Jim Steele is an environmentalist at San Francisco State University, where he taught classes on plant and bird life at their Sierra Nevada Campus.  He has written a book,
Landscapes and Cycles: An Environmentalist’s Journey to Climate Skepticism, see also Amazon page, the title of which does not need further explanation.  There is an interview with him here.

Jean-Louis Pinault

Pinault is a French hydrologist with a substantial record  of published research papers.
He has recently written a book, From the melody of the oceans to climate change: a fight against ostracism.

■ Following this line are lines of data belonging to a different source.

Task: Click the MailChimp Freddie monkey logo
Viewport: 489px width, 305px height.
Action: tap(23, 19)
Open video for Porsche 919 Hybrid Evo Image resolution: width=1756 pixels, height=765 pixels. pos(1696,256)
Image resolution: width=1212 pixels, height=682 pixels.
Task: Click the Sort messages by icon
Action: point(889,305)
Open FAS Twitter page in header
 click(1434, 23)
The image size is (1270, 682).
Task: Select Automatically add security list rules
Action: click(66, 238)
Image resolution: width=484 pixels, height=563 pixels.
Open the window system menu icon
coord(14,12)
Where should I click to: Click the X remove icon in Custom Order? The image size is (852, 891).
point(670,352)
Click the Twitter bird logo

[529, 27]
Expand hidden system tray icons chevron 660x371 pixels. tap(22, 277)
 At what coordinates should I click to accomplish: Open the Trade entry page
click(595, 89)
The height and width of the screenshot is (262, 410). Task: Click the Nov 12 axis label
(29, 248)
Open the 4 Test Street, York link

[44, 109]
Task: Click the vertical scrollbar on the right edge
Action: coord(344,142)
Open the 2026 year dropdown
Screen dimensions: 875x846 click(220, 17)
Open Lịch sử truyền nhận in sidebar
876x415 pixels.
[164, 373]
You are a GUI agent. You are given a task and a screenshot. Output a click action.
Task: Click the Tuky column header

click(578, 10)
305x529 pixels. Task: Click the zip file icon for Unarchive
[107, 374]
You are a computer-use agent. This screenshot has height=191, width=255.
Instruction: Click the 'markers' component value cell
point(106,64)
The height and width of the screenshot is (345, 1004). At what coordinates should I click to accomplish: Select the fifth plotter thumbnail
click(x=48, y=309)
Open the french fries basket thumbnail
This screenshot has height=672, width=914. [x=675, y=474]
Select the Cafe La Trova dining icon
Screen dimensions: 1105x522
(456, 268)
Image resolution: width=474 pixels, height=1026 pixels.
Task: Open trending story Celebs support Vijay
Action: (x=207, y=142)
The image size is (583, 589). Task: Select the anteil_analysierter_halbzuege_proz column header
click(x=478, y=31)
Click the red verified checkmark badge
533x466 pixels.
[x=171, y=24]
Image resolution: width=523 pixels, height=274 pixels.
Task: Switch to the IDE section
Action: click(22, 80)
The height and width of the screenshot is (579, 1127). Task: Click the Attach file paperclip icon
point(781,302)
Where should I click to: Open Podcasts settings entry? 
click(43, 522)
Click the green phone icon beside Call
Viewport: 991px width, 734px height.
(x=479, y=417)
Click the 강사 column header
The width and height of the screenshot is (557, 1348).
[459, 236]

On Amazon we can read the first few pages, where he says that following retirement he was able to pursue his interests without any concern about research funding, and writes “This long journey led me to admit that global warming has a natural cause”.

Caleb Rossiter

Rossiter is a statistician and policy analyst who made the news for being dropped from his position with the Institute for Policy Studies for questioning global warming orthodoxy. In this interview he says that about a decade ago he would have agreed with Obama that people who didn’t agree about climate catastrophe were fools, but since then he’s become convinced that claims about cause and effects of warming have been greatly overblown. In another recent interview he describes Obama as “delusional” on climate change, despite being himself on the political left, and criticises the IPCC for its claims of 95% certainty.

Matt Ridley

Matt Ridley is a “Rational Optimist” who adopts a “lukewarmer” view of global warming – future warming will be less than is often claimed and not a serious problem.  In this blog post he says that he he was surprised by the pause in warming and that now he worries that he is exaggerating the likely warming.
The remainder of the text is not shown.